I can completely understand the justified concerns of constituents across Mid Sussex and I wanted to let you all know I have directly raised the points which have been raised with my colleagues in the Ministry for Housing. Communities and Local Government.
I have been assured the £1 billion Building Safety Fund, alongside the £600 million in funding already provided for the removal of Grenfell-style ACM cladding, will help remove unsafe cladding on high-rise residential buildings across the country, protecting leaseholders from remediation costs. This funding should mean banks and mortgage lenders have certainty that remediation costs for these buildings will be paid for. The deadline for the fund has been extended to June 2021.
I hope the Building Safety Bill will introduce a new era of accountability, making it clear where the responsibility for managing safety risks lies throughout the design, construction and occupation of buildings in scope. There will be tougher sanctions for those that fail to meet their obligations.
The Bill also includes provision for the building safety charge which is designed to give leaseholders greater transparency about the costs incurred from maintaining a safe building. These costs would otherwise be recovered from the annual service charge as per the terms in most leasehold agreements. The Bill includes a number of protections, including allowing the Government to limit the scope of what can be recovered from leaseholders.
Under the new statutory terms, the landlord commits to the leaseholder to carry out the necessary measures, apply for any available financial support and observe the statutory requirements in relation to raising charges. In return, the leaseholder commits to the landlord to pay a fair share of reasonable charges and co-operate with the building safety regime.
I was glad to learn Ministers are particularly committed to looking further at the question of costs throughout the process of scrutiny and as the Bill is finalised for introduction. A senior adviser to the Government has been asked to accelerate work with leaseholders and the financial sector. Barriers must be removed to fixing historic defects and identify financing solutions that protect leaseholders from unaffordable costs.

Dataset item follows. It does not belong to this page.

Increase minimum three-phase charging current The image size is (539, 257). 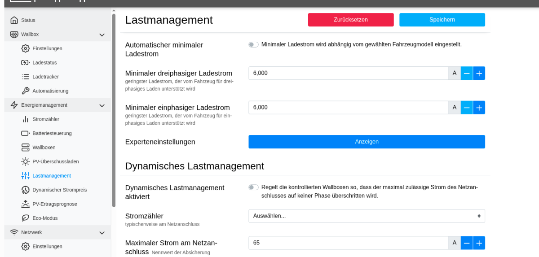(x=479, y=73)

I know my ministerial colleagues recognise the difficulties people are facing on mortgages and expect lenders to do all they can to unblock these issues for leaseholders. The Government does not support the blanket use of External Wall System Review forms and encourage lenders to accept equivalent evidence which demonstrates buildings are safe for valuation purposes. Owners of flats in buildings without cladding will no longer need an EWS1 form to sell or re-mortgage their property – thanks to an agreement reached between the Government and the Royal Institution of Chartered Surveyors (RICS), UK Finance and the Building Societies Association.
Furthermore, the Government has announced nearly £700,000 to train more assessors, speeding up the valuation process for homeowners in cases where an EWS1 form is required. This training will be delivered by RICS from January and will mean up to 200 additional assessors will be qualified to carry out the EWS1 assessment within a month, 900 within 3 months, and 2,000 within 6 months.

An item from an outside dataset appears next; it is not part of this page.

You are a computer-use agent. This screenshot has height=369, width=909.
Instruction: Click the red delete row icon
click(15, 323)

The Government is also exploring ways to address ongoing concerns around the availability of professional indemnity insurance and I know it welcomes industry’s progress on developing a portal where lenders, valuers and leaseholders will be able to find out if their building already has an existing EWS1, thereby reducing the demand for duplicate forms.
This is the information I have been able to gather through speaking with my colleagues on this matter and the proposed Bill. With any proposed amendments, I will take this into account, as well as any other relevant factors, before consulting with the Government Whips.